Bütün bunlara ek olarak 2015 G20 ajandasının anahtar söylemlerinin merkezinde bir de “collective action” yani “toplu eylem” kavramı var. 2015 yılında G20 bir yandan yatırımlarla büyümeye ivme kazandırırken, refahın eşit dağılımı için G20 üyesi ülkelerin güç birliği yapması söz konusu. G20 ülkelerinin uluslararası yatırımdan, vergiye ve finans dünyasında sağlıklı yapıların oluşturulmasına yönelik oluşturdukları binden fazla karar ve çizilen çerçevenin hepsi bu yıl uygulanamasa bile bunların bir kısmının üye ülkelerce belirli bir ortak paydada buluşularak uygulanması söz konusu. Tabii devletlerin bu çerçevede aldıkları çeşitli kararlar sevindirici olsa da bu toplu eylemi B20nin (iş dünyasının) ve C20nin (sivil toplumun) desteğini almadan, bu grupların sinerjisini sürece katmadan ortaya koymaları söz konusu olamayacak. İşte tam bu noktada bahsettiğimiz dördüncü “İ” bir kez daha büyük önem kazanıyor, integrity, yani bütünlük, doğruluk ve dürüstlük. Peki, neden bu kadar önemli? Çünkü integrity kavramı dünya çapında yolsuzlukla mücadele (anti-corruption) sürecinin anahtar kelimesi aynı zamanda.
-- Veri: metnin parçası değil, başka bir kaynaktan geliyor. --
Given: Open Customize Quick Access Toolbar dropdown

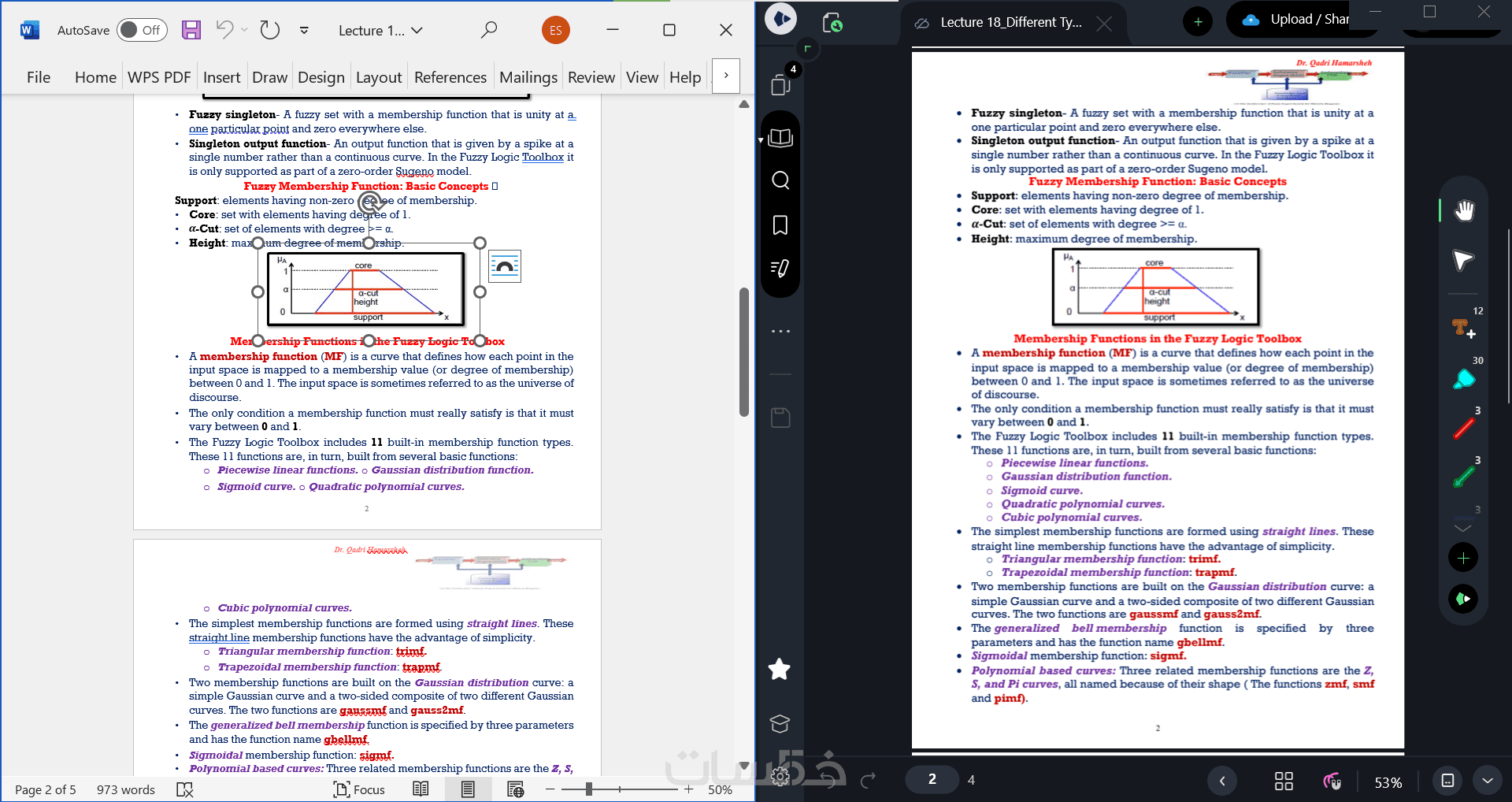Looking at the screenshot, I should [x=304, y=30].
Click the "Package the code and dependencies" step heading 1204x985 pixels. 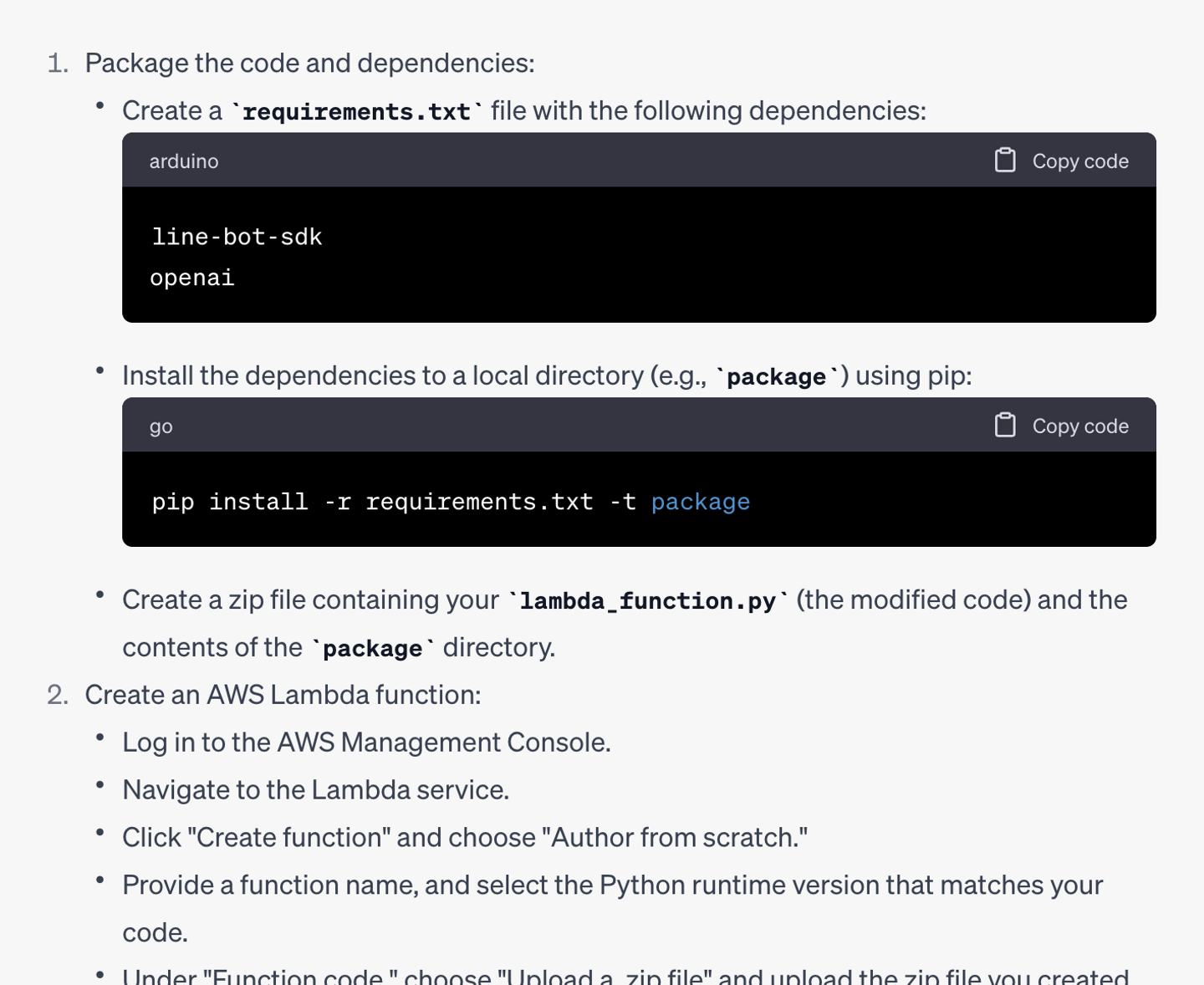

Bundan yaklaşık on yıl önce gerçekleşen bir çalışmada, Dünya Bankası yolsuzluk nedeniyle dünya ekonomilerindeki toplam kayıbı 1 trilyon ABD doları olarak hesaplamıştı. OECD’nin son dönemde yaptığı çalışmalara göre ise eğer yolsuzluk dünyada bir sektör olsaydı, 3 trilyon ABD dolarını aşan hacmiyle dünyanın üçüncü en büyük sektörü olabilirdi ki bu rakam dünyada yıllık bazda ortaya konan ekonomik değerin yüzde beşine denk geliyor. Bunlar yolsuzlukla mücadele söyleminin giderek artan bir ivme kazanmasına temel oluşturan son derece çarpıcı rakamlardan bazıları sadece. Ancak burada dikkat çekilmek istenilen temel husus şu; yolsuzlukla mücadele dünya çapında ve G20 içinde söylem olarak çok yaygın ancak uygulamada gerçek anlamda neredeyiz diye sormak gerekiyor. Tabii bu soruyu sorarken de yolsuzlukla mücadelenin aslında G20 misyonuyla en önemli kesişme noktasının ekonomik ve finansal istikrarı destekleyecek ortak düzenlemeler ve bu düzenlemeleri denetlemeye yönelik sağlıklı kurumsal mekanizmalar olduğu gerçeğini göz ardı etmemek de önemli. Diğer yandan sadece G20 ya da B20 ölçeğinde değil, bütün dünyada gerçek anlamda sorguladığımızda görebileceğimiz iyi uygulamalar ve geleceği şekillendirmeye yönelik insiyatifler de mevcut. Dünya ve G20 ölçeğinde istikrarı temel alan bir anlayışın rasyonel bir düzlemde gerçekleşmesinin yolu da uygulama çerçevesini doğru tanımlamaktan ve bunun için gerekli kapasiteyi süratle yaratmaktan geçmekte.
Örneğin, uygulamada neredeyiz, belki daha da önemlisi kısa ve orta vadede nerede olmalıyız sorusuna şu andaki G20 dönem başkanı Türkiye’den güzel bir katkı var; Türkiye’de Kasım ayı başından itibaren Etik ve İtibar Derneği (TEID) bünyesinde bir Turkish Integrity Center of Excellence (TICE) yani iş dünyasına bütüncül destek vermek üzere kurulan bir mükemmeliyet merkezi var. Bu mükemmeliyet merkezi bünyesinde verilecek eğitimler, geliştirilmekte olan ve geliştirilecek içerik, oluşturulacak farkındalık ile iş dünyası 2015 B20 süreci ve sonrası için çok önemli kurumsal bir yapıya kavuşmuş ve G20 bünyesindeki “uygulama” sürecine önemli destek sağlayarak girmiş oluyor. Dolayısıyla bütün iş dünyasını bu kurumsal yapının çatısı altında katkıda bulunmaya ve B20 çalışmalarında da bu insiyatifi daha ileriye götürmeye yönelik uygulamalara davet edebilmemiz ve buna bağlı değişimin doğrultusunu doğru tanımlamamız mümkün. Siz ne dersiniz? En azından 2015 yılı için tanımlanabilecek bir çözüm denklemi 3İ + 1İ değil mi? Eğer bu önermemiz sizce de olumlu karşılandıysa; toplumun tüm kesimlerini içine alan sürdürülebilinir büyüme, refah dağılımında göreceli de olsa eşitliğin sağlanması ve ekonomik büyümeyi destekleyici yatırımlara ivme kazandırmak bakımından artık kapasite artırımını ve sürdürülebilirliği de dikkate alan bir uygulama süreci için çalışmamız gerek. Bu sürecin içinde aktif olarak yer almak da Lincoln’ün yukarda belirttiğimiz sözüne referansla aslında geleceği şekillendirmek değil mi sizce?